PROMPT
Reproduce the entries below in full and without error.

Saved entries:

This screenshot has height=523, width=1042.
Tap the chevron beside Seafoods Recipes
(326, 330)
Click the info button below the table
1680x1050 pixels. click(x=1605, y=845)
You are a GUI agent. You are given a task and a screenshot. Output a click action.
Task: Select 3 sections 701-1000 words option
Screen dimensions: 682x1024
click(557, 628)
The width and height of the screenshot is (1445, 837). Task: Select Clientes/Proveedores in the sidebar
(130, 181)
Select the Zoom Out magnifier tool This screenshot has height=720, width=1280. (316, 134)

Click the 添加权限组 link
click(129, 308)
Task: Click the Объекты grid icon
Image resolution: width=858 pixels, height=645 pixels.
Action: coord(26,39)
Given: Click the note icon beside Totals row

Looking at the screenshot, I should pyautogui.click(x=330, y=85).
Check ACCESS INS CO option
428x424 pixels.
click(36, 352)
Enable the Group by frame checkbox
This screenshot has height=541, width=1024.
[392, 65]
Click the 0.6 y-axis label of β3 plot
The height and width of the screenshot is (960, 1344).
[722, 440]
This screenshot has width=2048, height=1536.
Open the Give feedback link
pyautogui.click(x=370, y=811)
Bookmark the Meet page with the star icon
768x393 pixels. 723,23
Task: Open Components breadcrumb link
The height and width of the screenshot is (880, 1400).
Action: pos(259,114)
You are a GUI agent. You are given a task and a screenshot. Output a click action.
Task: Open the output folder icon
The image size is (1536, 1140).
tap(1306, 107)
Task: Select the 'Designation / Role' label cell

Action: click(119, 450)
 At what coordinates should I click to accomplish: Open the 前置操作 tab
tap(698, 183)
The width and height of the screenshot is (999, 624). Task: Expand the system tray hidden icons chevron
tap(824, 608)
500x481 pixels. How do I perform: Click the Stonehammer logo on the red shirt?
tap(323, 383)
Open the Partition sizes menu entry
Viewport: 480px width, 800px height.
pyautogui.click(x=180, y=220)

RESPONSE TO THIS EXERCISE
This screenshot has height=523, width=1042.
Tap the chevron beside Seafoods Recipes
(326, 330)
Click the info button below the table
1680x1050 pixels. click(x=1605, y=845)
You are a GUI agent. You are given a task and a screenshot. Output a click action.
Task: Select 3 sections 701-1000 words option
Screen dimensions: 682x1024
click(557, 628)
The width and height of the screenshot is (1445, 837). Task: Select Clientes/Proveedores in the sidebar
(130, 181)
Select the Zoom Out magnifier tool This screenshot has height=720, width=1280. (316, 134)

Click the 添加权限组 link
click(129, 308)
Task: Click the Объекты grid icon
Image resolution: width=858 pixels, height=645 pixels.
Action: coord(26,39)
Given: Click the note icon beside Totals row

Looking at the screenshot, I should pyautogui.click(x=330, y=85).
Check ACCESS INS CO option
428x424 pixels.
click(36, 352)
Enable the Group by frame checkbox
This screenshot has height=541, width=1024.
[392, 65]
Click the 0.6 y-axis label of β3 plot
The height and width of the screenshot is (960, 1344).
[722, 440]
This screenshot has width=2048, height=1536.
Open the Give feedback link
pyautogui.click(x=370, y=811)
Bookmark the Meet page with the star icon
768x393 pixels. 723,23
Task: Open Components breadcrumb link
The height and width of the screenshot is (880, 1400).
Action: pos(259,114)
You are a GUI agent. You are given a task and a screenshot. Output a click action.
Task: Open the output folder icon
The image size is (1536, 1140).
tap(1306, 107)
Task: Select the 'Designation / Role' label cell

Action: click(119, 450)
 At what coordinates should I click to accomplish: Open the 前置操作 tab
tap(698, 183)
The width and height of the screenshot is (999, 624). Task: Expand the system tray hidden icons chevron
tap(824, 608)
500x481 pixels. How do I perform: Click the Stonehammer logo on the red shirt?
tap(323, 383)
Open the Partition sizes menu entry
Viewport: 480px width, 800px height.
pyautogui.click(x=180, y=220)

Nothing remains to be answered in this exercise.